Dès la première page, nous entrons directement dans le vif du sujet : un assassinat en pleine cérémonie officielle à l’Hôtel de Ville. Joseph Kaiser, directeur de la société « FerMetal », va être décoré de l’Ordre de La Légion d’Honneur par le ministre. Alors, « sous les applaudissements les deux hommes se fixèrent un instant. Que d’épreuves affrontées ensemble, que de secrets partagés. » Mais,au moment précis de l’accolade, voilà que « son corps vibrait comme une chaîne secouée par un forçat fou, ses mains s’accrochaient désespérément aux bras du ministre… Joseph Kaiser ne voulait pas mourir. »
La scène se déroule à Lyon, où le « petit fils de Zébédée, un chiffonnier, un patti comme on disait à l’époque » devenu patron, meurt ainsi devant les caméras et le public.

On en déduit vite qu’il s’agit d’un assassinat car Joseph Kaiser portait un pacemaker qui a été piraté. « D’un simple clic le moment venu […] il désactive la fonction thérapeutique de défibrillation et télécommande un choc électrique mortel. »
C’est là que le commandant Farel, que nous retrouvons avec beaucoup de plaisir, accompagné de son équipe soudée et efficace, entre en jeu et en enquête. Son intégrité, tant intellectuelle que morale a contribué à sa réputation et a ainsi séduit lectrices et lecteurs lors de ses précédentes aventures : « Anticiper la réaction de la proie ; la manipuler, la surprendre pour l’acculer dans une situation sans issue dont elle ne pouvait sortir que par la mort ou la reddition »
Il va donc falloir essayer de repérer quels sont les fils visibles, ou invisibles, mais bien dissimulés, pour parvenir à comprendre les enjeux en question, tout en suivant le sens des évènements, drames ou catastrophes organisés.

L’origine yéniche de plusieurs protagonistes a une certaine importance ici : « Les Yéniches appartiennent à un groupe ethnique semi-nomade d’Europe dont l’origine semble venir, en général d’Allemagne et de Suisse. » Comme le pense Nathan, le brillant héritier, le fils de Joseph, doté d’une personnalité complexe, voire limite : « En fait notre peuple est un clan, unique et multiple. » Et à propos de son père et de son oncle : « Ils avaient opté pour une assimilation à la société contemporaine et ses attributs culturels, sociaux et mercantiles, se coupant ainsi de leurs racines. Pourquoi pas après tout. Mais malheureusement, cette finalité unique était devenue leur fatalité. »

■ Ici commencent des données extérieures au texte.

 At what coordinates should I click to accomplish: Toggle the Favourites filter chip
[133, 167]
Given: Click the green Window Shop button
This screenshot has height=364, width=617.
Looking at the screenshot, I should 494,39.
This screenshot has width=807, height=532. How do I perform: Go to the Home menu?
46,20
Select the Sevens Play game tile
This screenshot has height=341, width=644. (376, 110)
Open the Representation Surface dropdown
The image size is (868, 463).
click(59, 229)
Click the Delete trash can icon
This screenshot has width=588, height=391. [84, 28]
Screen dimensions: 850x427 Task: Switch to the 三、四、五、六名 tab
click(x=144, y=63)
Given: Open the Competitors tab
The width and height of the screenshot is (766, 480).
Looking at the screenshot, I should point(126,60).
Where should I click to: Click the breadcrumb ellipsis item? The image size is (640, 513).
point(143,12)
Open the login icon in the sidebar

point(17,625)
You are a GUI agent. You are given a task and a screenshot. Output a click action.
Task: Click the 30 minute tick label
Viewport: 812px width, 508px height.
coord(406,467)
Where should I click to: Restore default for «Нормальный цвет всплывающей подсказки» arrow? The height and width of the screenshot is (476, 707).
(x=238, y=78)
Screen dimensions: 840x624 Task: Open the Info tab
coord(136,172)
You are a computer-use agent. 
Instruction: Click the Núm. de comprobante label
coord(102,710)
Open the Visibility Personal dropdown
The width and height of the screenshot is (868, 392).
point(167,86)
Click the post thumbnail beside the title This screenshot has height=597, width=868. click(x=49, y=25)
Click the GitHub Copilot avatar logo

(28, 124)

Nathan n’est pas le seul à être considéré comme suspect dans les louches trafics que ce roman nous indique. Sa mère Ruth, qu’il semble haïr et mépriser, parait également bien compromise…

Jusqu’à ce que les évènements, en soulignant les intrications politico-internationales, viennent toucher de près l’équipe de Farel ; évènements qui vont alors faire entrer en action, voire en concurrence, différents services de l’Etat, à Paris comme à Lyon.

Mais il est impossible d’aller plus loin dans le déroulement et les conséquences de cette histoire, au demeurant, rondement menée. Par ailleurs, cette combinaison subtile entre thriller et policier vient ici embraser une analyse des perversions et trafics d’une société sans scrupules. Projections pessimistes d’une réalité inquiétante ? Politique fiction ?
 
Un journaliste proche de l’équipe de Farel déclare : « L’Etat, je disais, c’est-à-dire le pouvoir, se sert des télévisions pour créer un bruit de fond culturel sur lequel il agit et manipule pour reconstruire une réalité et imposer une façon de penser hégémonique. Mais malgré ce pouvoir exorbitant, la bataille politique pour décider de la hiérarchie des problèmes passe encore et toujours par l’instrument des journaux. »

Habileté de l’auteur, André Blanc, qu’il faut noter, c’est ce qui est présenté en italique lors des dialogues entre les différents personnages. À propos toujours, et qu’il est pertinent de comprendre ou de savoir : pensées secrètes, analyses personnelles, etc. Sortes de sous-titres laissant apercevoir les arcanes d’une pensée. Ainsi : « Il a sa tête des mauvais jours, se dit Agopian. Là-haut, on doit lui mettre une sacrée pression. Gaffe aujourd’hui à celui qui dérape. »

Alors du suspense, évidemment, avec cette écriture qui raconte bien, fouille, émeut et tient en haleine, et déclenchera cet « emballement » face à une histoire contemporaine, qui bien que fictive, a des accents de réalité ! À s’y méprendre !
Et surtout un plaisir de lecture, encore, à ne pas négliger en ces temps complexes.

Anne-Marie Boisson 
(29/04/21)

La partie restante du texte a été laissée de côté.